*Task:* Turn the part of the material below that opens with the line containing "The image size" and closes with the line containing "tap(460, 848)" into a Markdown table with the columns Row and Line, skipping blank lines and leaving out the pictures.

*Entries for locating text and elements:*
···

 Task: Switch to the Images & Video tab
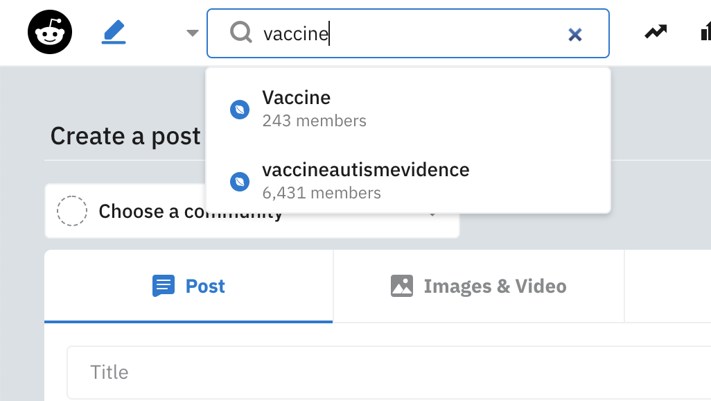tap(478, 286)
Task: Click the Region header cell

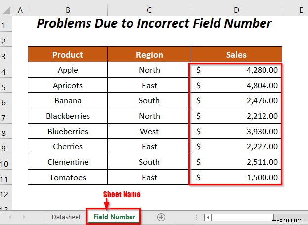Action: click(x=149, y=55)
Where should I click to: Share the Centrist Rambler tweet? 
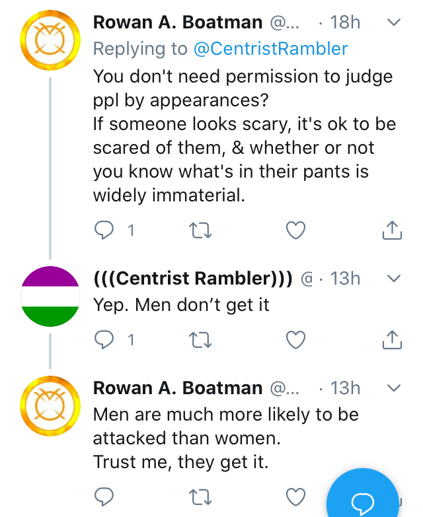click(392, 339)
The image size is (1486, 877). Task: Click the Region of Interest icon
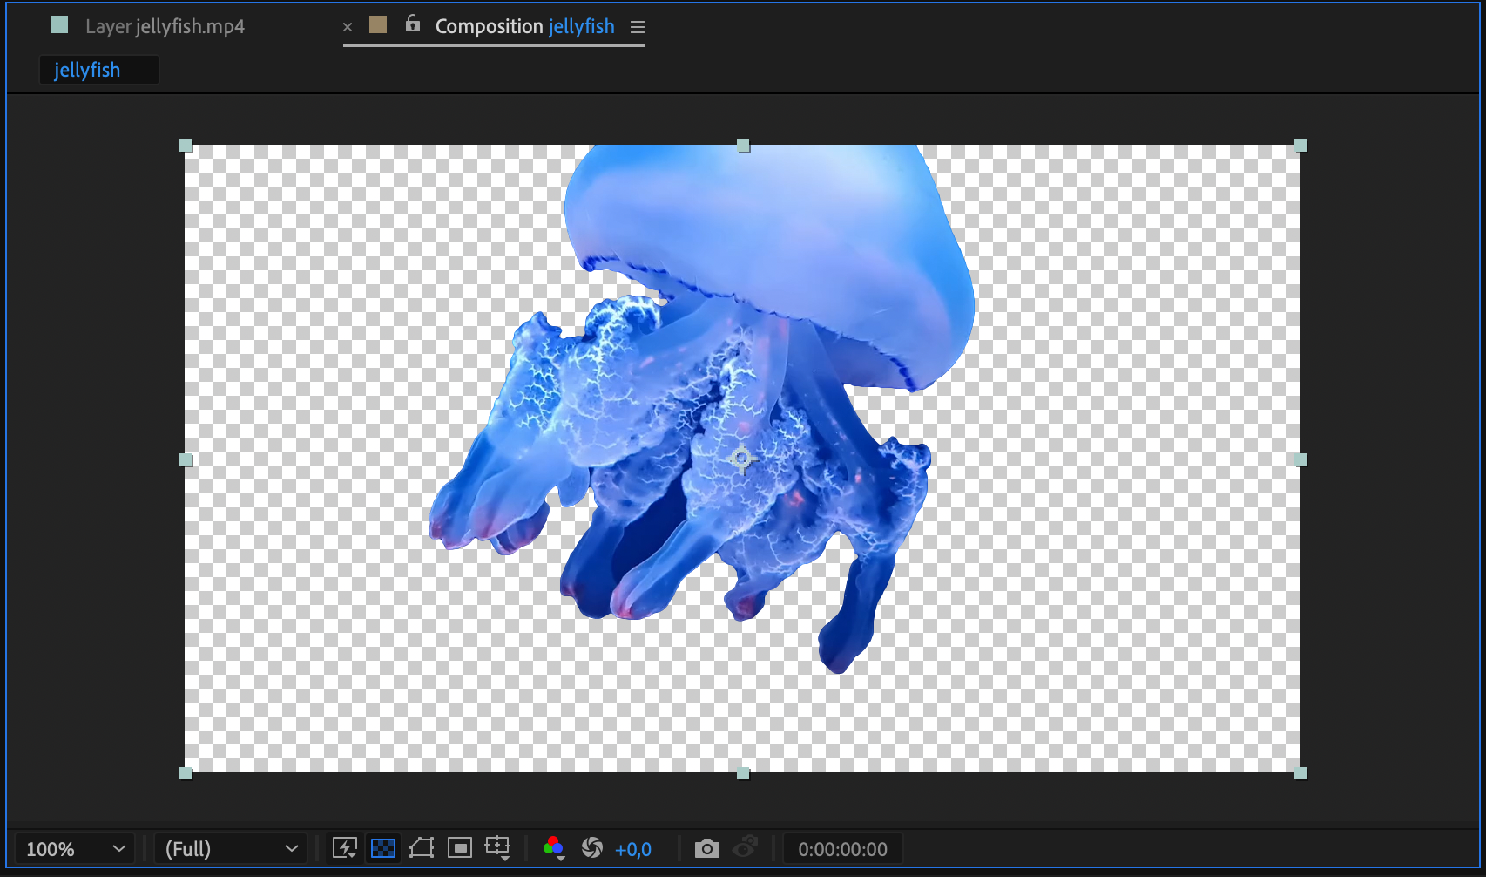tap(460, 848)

···

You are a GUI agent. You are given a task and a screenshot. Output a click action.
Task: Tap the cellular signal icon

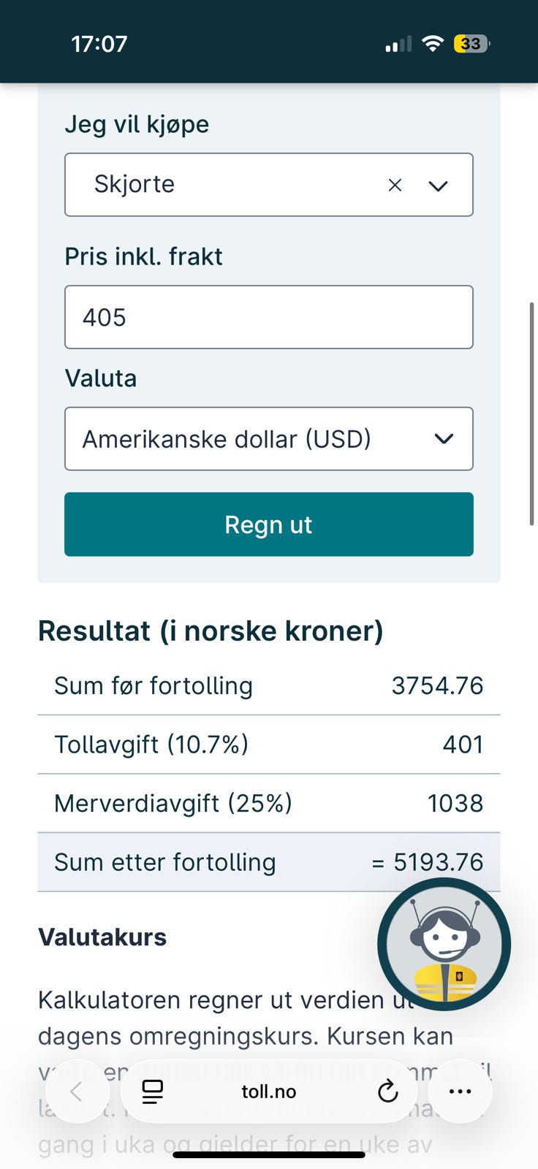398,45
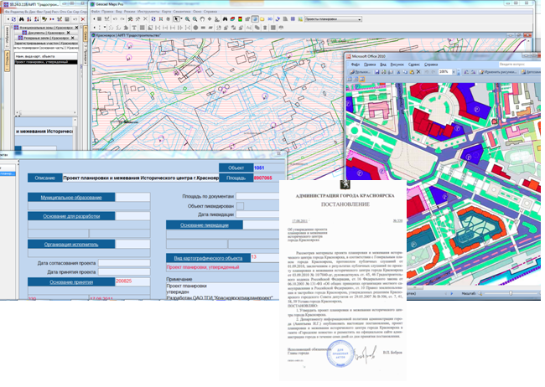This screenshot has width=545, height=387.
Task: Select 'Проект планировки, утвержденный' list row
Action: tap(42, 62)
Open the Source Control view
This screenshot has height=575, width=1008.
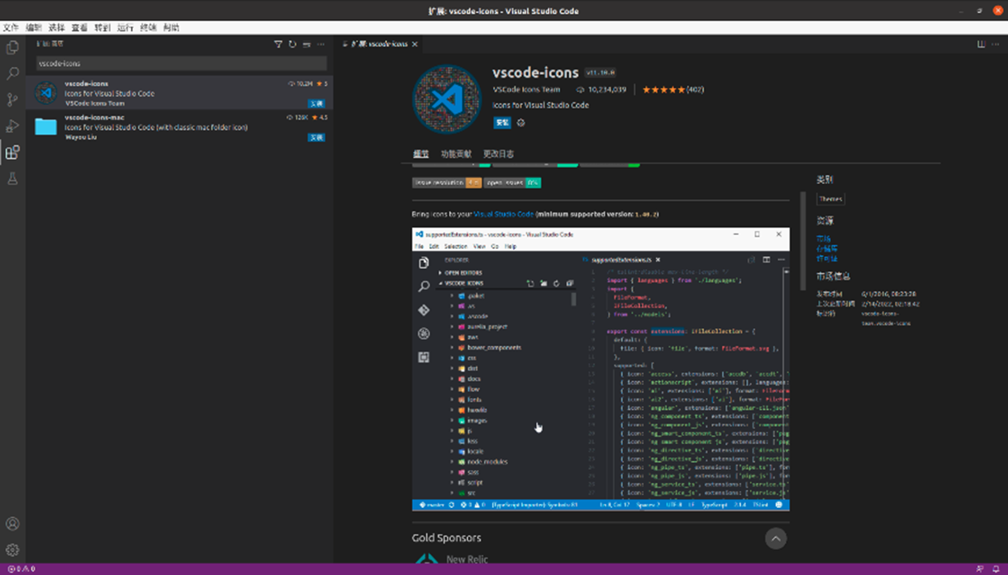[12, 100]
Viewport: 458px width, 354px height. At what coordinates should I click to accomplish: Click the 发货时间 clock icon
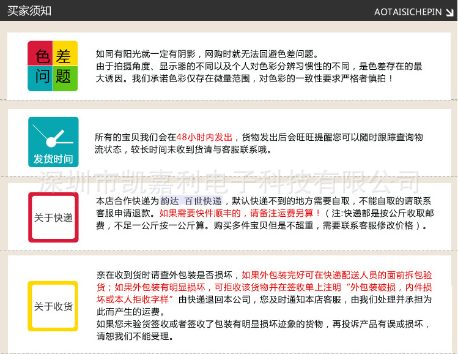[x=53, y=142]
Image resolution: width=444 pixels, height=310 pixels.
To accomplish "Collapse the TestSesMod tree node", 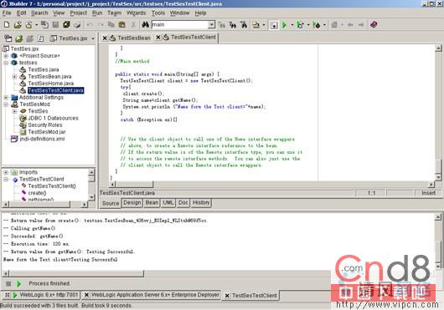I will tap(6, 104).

···

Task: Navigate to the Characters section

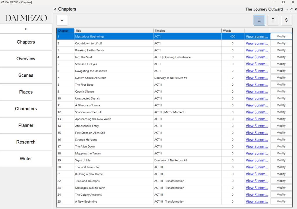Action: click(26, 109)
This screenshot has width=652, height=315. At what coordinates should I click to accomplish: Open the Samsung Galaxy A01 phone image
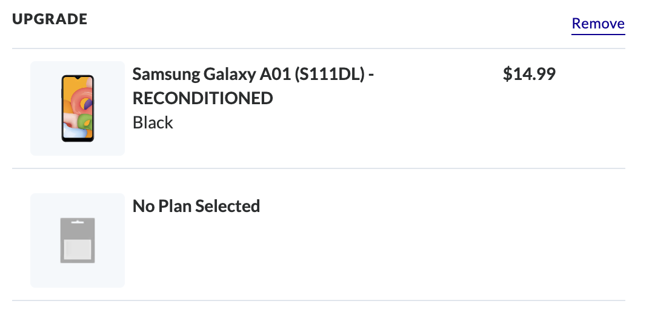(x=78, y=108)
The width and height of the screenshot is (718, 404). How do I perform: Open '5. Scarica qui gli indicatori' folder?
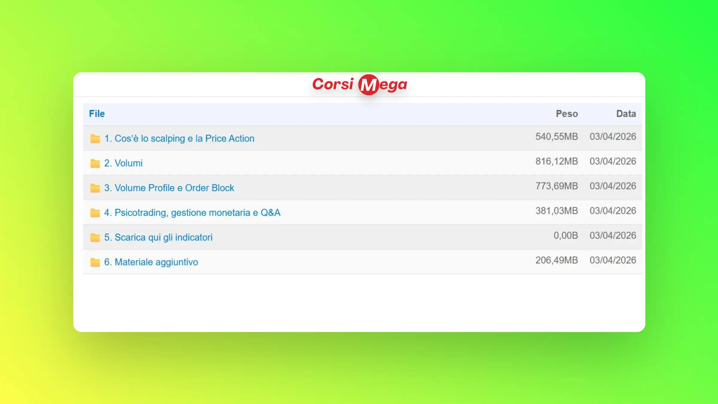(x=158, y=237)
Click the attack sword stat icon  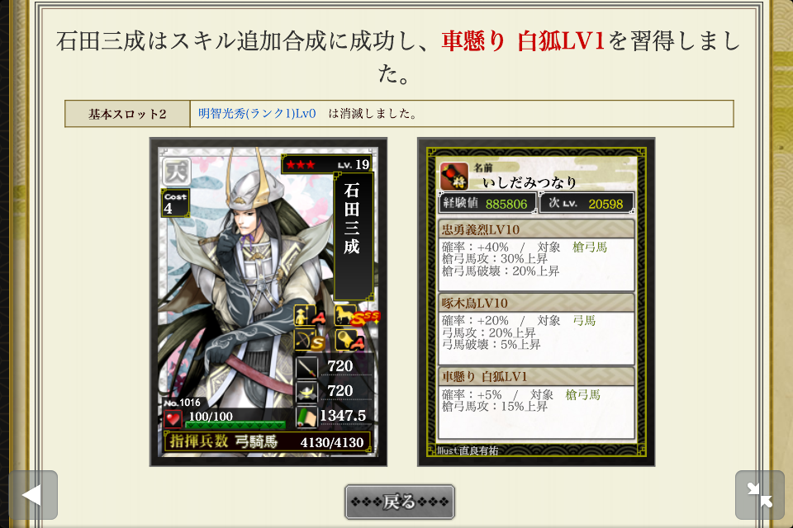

···

*Task response:*
| Row | Line |
|---|---|
| 1 | The image size is (1486, 877). Task: Click the Region of Interest icon |
| 2 | tap(460, 848) |